Утром четвертого дня, когда погода расщедрилась на бабье лето, моя ученица впервые показала мне обезьян. Их было три — пара шимпанзе и гиббон — в трех огороженных проволочной сеткой вольерах рядом с восточной линией скал, то есть примерно в шести сотнях ярдов от дома. Там, посмеиваясь и болтая в тени каштанов, они жили своей жизнью, порой разглядывая свои пупы, как восточные философы, или прислушиваясь к пению близких водопадов. В ряду вольеров имелся и четвертый, но он был пуст. Ученица сказала мне:

— Самец, который раньше жил в этом вольере, был гигантом, мисс Ньюнс, и у него было бледное лицо. Он умер за некоторое время до того, как я приехала в Харген, но его призрак является в полнолуние.

— Право, Эсме, — пробормотала я. (Ее звали Эсме Мартагон; она была дочерью маркиза де Мартагона и Маргарет Листер, сестры сэра Филиппа; девочке было в то время двенадцать лет, и она была сиротой — довольно хорошенький эльф с черными кудрями, но изменчивая, как ртуть, то подвижная и живая, то подавленная гнетущей печалью.)

— Но если я сама видела? — серьезно отозвалась она, глядя на меня своими большими глазами.

— Призрак обезьяны, Эсме? — переспросила я.

Вместо ответа она с живостью произнесла:

— Пойдемте, вы услышите!

Она повела меня через парк на север, пока мы не очутились на темной тропе с дрожащей в воздухе моросью: вблизи был один из меньших водопадов. Пробравшись по верхушкам залитых пеной скал, можно было найти за потоком темный грот, поросший очень богатой и красивой растительностью, постоянно орошаемой водой; когда я достигла вслед за Эсме этой впадины в скале, она воскликнула мне прямо в ухо, перекрикивая тонны рушащегося вниз грома:

— А теперь прислушайтесь! Этот водопад зовется «Обезьяной».

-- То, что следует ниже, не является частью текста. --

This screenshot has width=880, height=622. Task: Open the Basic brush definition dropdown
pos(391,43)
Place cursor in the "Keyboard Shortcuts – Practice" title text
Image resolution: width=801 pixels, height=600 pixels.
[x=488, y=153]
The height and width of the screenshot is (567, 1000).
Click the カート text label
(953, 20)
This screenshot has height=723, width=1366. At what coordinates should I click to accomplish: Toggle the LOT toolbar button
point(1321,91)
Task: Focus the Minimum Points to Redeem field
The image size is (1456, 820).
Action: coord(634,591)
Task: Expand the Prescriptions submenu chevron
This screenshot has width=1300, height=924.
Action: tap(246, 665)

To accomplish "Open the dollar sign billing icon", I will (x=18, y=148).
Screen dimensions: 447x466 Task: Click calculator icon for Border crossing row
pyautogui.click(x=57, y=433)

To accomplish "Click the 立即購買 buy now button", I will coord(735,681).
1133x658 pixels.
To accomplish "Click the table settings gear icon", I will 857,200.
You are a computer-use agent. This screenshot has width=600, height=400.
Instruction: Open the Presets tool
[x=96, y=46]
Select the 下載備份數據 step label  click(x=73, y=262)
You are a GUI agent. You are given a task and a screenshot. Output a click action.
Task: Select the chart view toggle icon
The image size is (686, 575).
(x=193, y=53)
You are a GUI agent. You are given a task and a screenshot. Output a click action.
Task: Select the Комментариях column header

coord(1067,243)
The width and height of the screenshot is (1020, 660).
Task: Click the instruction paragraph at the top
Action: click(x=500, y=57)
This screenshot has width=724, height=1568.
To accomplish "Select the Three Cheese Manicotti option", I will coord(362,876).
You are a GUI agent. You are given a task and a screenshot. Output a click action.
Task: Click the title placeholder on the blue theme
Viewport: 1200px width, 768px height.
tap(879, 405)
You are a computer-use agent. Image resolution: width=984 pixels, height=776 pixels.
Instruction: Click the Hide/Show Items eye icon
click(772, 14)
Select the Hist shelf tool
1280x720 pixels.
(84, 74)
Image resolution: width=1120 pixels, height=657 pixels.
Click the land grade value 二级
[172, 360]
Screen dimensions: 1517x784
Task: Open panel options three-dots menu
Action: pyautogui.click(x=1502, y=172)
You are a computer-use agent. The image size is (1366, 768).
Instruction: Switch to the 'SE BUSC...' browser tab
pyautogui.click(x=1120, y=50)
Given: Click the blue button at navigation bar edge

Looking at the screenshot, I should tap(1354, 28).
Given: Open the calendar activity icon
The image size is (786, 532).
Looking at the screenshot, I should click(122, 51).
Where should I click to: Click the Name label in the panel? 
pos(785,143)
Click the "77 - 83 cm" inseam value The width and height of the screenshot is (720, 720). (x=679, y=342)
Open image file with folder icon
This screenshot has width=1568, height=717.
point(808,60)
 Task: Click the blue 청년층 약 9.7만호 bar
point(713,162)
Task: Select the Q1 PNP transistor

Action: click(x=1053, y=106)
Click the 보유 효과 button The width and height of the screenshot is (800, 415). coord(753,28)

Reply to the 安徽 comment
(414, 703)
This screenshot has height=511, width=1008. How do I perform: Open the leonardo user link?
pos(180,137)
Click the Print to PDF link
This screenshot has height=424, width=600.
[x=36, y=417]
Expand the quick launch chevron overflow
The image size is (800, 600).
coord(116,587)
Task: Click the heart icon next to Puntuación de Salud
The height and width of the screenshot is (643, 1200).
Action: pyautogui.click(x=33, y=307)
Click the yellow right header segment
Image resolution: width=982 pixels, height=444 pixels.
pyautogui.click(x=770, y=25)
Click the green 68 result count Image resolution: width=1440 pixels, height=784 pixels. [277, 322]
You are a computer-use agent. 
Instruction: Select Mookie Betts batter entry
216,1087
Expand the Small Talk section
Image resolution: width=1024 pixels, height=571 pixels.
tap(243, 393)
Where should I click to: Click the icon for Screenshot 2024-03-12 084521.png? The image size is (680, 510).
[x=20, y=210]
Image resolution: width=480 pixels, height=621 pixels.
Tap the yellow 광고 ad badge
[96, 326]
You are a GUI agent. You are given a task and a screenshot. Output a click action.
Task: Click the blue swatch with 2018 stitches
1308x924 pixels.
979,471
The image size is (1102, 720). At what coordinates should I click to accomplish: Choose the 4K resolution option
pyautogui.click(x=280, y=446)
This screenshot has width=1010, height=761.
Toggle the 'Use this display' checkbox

Прошло от трех до шести минут; я не слышала ничего, кроме громкого рокота каскада, и уже собиралась сказать что-то скептическое, как вдруг раздался звук, признаюсь, немало поразивший меня — звук очень резкий и энергичный — смешок и фырканье обезьяны — звук настойчивый и требовательно взывающий к вниманию. Миг спустя он замер, но после повторился снова; на протяжении получаса звук повторялся пять раз, не совсем регулярно, но все же с известной периодичностью; я заключила, что по какой-то ничтожной причине, возможно, благодаря ветру, водный поток время от времени слегка изменял направление, отчего и слышалось это странное хихиканье.